## PASSAGE GIVEN
>> BEGIN
Ronald Gift Mullins examines the heightened interest in the corporate governance of the US re/insurance sector.

Following the all-too-often disclosures of unbridled fraud, greed and deception within corporate America, there has been a rush to mend legislatively the tattered status of corporate governance and repair investors' loss of confidence. This heightened interest in governance provides re/insurers with more detailed, pertinent information to make underwriting decisions, helps protect their own considerable investments in securities and also exposes how well re/insurers themselves abide by sound governance practices.

Generally, corporate governance is defined as how the management of a company provides shareholders and creditors with credible information concerning the welfare of the business. Prior to 2000, governance was more discussed outside boardrooms than practiced within them, leading to explosions of misleading information from such giants as Enron, WorldCom, Tyco, Global Crossing, Adelphia, ImClone Systems and Qwest. These ruinous revelations sparked a sudden and severe eroding of investor confidence in publicly traded securities.

"Our confidence in the world of finance and business has been shaken, but every experience, even if it is negative, teaches us something," said Markus E Straubinger, senior underwriter, credit & surety, Converium Ltd. "Following a phase of exaggerated emphasis on the short-term maximisation of profit, the pendulum has now swung in the opposite direction. It saw the transformation of apparently large and sound companies into gigantic financial risks. We will thus in future be well advised to be more careful in our assessments and to give adequate consideration to the question of the ethics and morality of a risk or a transaction."

Massive D&O claims

As economic losses began to mount from the collapse of these huge corporations, there was a swelling of investor lawsuits against corporations and their management. This has exposed re/insurers to massive claims from directors' and officers' (D&O) policies covering these tarnished companies. A study by Tillinghast-Towers Perrin showed a levelling off of the frequency of D&O claims in 2001, but an increase in their severity, as indicated by the rise in median and average payments and defence costs.
>> END
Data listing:
>> BEGIN
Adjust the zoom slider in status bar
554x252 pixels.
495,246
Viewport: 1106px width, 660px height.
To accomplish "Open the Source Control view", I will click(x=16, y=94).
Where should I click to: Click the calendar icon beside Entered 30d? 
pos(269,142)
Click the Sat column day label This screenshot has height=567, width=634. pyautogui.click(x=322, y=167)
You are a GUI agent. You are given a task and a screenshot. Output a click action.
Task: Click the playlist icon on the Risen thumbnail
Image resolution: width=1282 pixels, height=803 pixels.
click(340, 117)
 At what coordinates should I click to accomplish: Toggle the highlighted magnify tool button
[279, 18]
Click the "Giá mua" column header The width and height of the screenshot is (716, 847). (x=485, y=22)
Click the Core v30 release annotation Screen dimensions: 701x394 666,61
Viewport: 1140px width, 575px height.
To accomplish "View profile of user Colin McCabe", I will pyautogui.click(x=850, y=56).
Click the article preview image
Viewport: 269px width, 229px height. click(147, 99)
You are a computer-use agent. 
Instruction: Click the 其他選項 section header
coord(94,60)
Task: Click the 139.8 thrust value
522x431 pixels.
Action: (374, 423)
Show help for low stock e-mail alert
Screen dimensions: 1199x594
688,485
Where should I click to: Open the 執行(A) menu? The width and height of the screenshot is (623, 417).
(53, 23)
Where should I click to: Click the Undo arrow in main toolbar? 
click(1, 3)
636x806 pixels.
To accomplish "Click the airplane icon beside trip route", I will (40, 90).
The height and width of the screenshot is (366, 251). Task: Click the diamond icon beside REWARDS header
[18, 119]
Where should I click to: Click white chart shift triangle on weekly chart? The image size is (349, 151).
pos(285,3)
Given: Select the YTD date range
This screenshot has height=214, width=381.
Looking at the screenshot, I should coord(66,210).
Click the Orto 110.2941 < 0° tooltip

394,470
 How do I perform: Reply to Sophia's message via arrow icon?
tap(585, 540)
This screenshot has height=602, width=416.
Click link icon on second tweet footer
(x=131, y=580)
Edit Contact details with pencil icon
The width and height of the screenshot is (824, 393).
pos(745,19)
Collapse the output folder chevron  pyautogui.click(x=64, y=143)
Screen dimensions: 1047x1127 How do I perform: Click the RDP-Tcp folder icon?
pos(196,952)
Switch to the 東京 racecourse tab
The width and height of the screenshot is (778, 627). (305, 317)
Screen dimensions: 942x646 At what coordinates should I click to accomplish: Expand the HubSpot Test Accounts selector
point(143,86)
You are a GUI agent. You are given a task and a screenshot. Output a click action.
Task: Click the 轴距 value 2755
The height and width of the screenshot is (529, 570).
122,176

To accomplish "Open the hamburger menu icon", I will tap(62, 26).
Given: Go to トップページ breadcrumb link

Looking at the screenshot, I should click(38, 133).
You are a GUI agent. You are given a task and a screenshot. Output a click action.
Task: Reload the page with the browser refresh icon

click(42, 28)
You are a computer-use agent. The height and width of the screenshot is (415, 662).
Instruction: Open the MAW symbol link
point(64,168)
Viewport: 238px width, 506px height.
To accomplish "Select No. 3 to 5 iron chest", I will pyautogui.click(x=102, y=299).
>> END
## GIVEN TASK
Please pick up the article on corporate governance in the US re/insurance sector at the point where it stops, and write the next part of it.

## RESPONSE FOR THIS EXERCISE
Among closed claims overall - excluding those closed with no payment - US participants paid an average of $5.65m to claimants, up more than 75% from the 2000 survey. The average indemnity paid to shareholder claimants was at an all-time high of $17.18m in 2001, compared with $9.62m in 2000. The average indemnity payment in 2001 among closed employee claims was $250,000, up slightly from $240,000 in the year before.

Defence costs for closed claims overall increased to $540,000 from $490,000 in the 2000 survey. The study noted that nearly one-third of all claims filed in 2001 against US companies were class actions, which are typically expensive to defend and often result in very large payments. D&O claims, the study said, were more than twice as likely against companies with a history of merger and acquisition activity, and publicly traded companies were more than twice as likely to experience a claim than their private counterparts.

Figuring that something had to be done to improve the image of corporations, the Sarbanes-Oxley Act became law in late July 2002. It promised to be a comprehensive approach to improve accounting oversight and strengthen corporate governance. The Act establishes new corporate governance standards, enhances financial disclosure requirements, creates new federal crimes and increases the maximum penalties of existing crimes. It sets up a Public Company Accounting Oversight Board to regulate and oversee audits of public companies by registered accounting firms, and directs the Securities and Exchange Commission (SEC) to address conflicts of interest by securities analysts.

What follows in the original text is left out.